Everyone else is great. Rosie and Madonna are two great supporting characters. As they all are. Of course Hanks is great. I think my favorite part of his is when he's trying to be nice to Bitty Schram after she botches a play. He looks like he's about to explode. And I like that his character never really has a "come to Jesus moment." He just slowly warms up to the girls and his job.

Even the casting of the old ladies was great. This way you could avoid all of the aged make up that didn't look so good in those days. And save the time and money. And give some older actors some work. I really had to question if I was looking at Geena Davis at the start. Using her voice was a great idea. It really bridged the gap. And when you saw all of them you knew exactly who it was. I don't know why but who was alive and wasn't made so much sense but it did.

Penny Marshall does an amazing job. Of course because it's good and her movie. But even more than that. The small things. Like when Dotty shows up at the very end its kind of a surprise. It's not overly set up that way. No one says her name or anything. But it goes on for so long that you question where she is. And then when she shows up you are glad she's there. Then at the last game they're all banged up. Not only because they're not wearing much but because it's the last game. She also shoots nice and wide. This is great because you get to see those grand baseball fields and all of the players are always present. Davis dropping the ball at the climax is ambiguous. But if you were paying attention you know that Davis didn't drop it in the dugout or the last play at the plate.

I really liked the scene when they get the mail from the army. Not only do you see how far Hanks has come but also you are quickly reminded that this was the reality for all of these girls. Because when that letter comes they all think it could be for them. Then they're all relieved it's not but sad for their friend. Must have been rough.

I grew up watching this movie. I had it on VHS next to a handful of other movies.

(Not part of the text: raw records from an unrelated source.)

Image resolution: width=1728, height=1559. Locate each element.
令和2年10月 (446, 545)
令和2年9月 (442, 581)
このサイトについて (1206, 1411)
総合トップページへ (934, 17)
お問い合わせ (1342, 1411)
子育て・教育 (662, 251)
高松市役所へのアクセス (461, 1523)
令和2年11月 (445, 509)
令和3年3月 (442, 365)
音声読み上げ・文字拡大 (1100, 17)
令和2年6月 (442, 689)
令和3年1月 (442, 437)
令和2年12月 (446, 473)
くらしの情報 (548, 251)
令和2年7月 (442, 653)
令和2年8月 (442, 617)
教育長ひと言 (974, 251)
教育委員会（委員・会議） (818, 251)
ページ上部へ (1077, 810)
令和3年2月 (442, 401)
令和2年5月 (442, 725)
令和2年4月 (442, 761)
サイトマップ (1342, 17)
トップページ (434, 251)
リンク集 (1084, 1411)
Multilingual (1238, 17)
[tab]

So on boring summer days this was in the regular rotation. And it was one of the few movies my mom would watch with me. It was great to watch as a grown up and not only understand the historical context but also the film making side. I don't call many movies perfect but this is one of them. Does everything it sets out to do. Nothing feels forced. Nothing misses. The mood is always right. And "There's no crying in baseball," is one of those lines that never gets old.

Reviewed by bkoganbing 9 / 10

A Home Run

The story of the women's professional baseball league after almost 40 years after the last game was played comes to the big screen with A League Of Their Own. Though the names are changed and the facts are jumbled, A League Of Their Own celebrates what was a milestone in the feminist movement. Woman's entry into team sports, previously reserved for the male of the species.

The film centers around two sisters, Geena Davis and Lori Petty, but a whole lot of women get some great roles in this film. Those who particularly stand out are Madonna, Rosie O'Donnell, and Bitty Schram, all members of the Rockford Peaches except for Petty who gets traded to the Racine team.

The league was founded by Phil Wrigley played under an alias by Garry Marshall, brother of Penny Marshall. Mr. Wrigley was not the most public of baseball moguls and by all accounts did not have half the personality that Garry Marshall displays. He had some interesting ideas and this was probably the most enduring even though the league eventually folded long after the action in this film is concluded. Read Bill Veeck's book Veeck as in Wreck to get an insight into Mr. Wrigley or some of the various Chicago Cub histories.

The character of Jimmie Dugan who Tom Hanks plays is based on Hall of Famer Jimmie Foxx. When I was growing up Foxx was number two on the all time home run list with 535 to Babe Ruth. He was in fact a hard drinking man as Hanks portrays. He was also a mighty man of muscle which Tom Hanks is not. Someone like Joe Piscopo would have looked a whole lot more like Jimmie Foxx. Nevertheless Hanks is brilliant in the role.

In those years of Rosie the Riveteer on the World War II homefront, the Women's baseball league was a daring innovation and a radical step forward into women's athletics. Now we have a Women's Basketball League that is doing quite well.

Could a woman's baseball league get started again?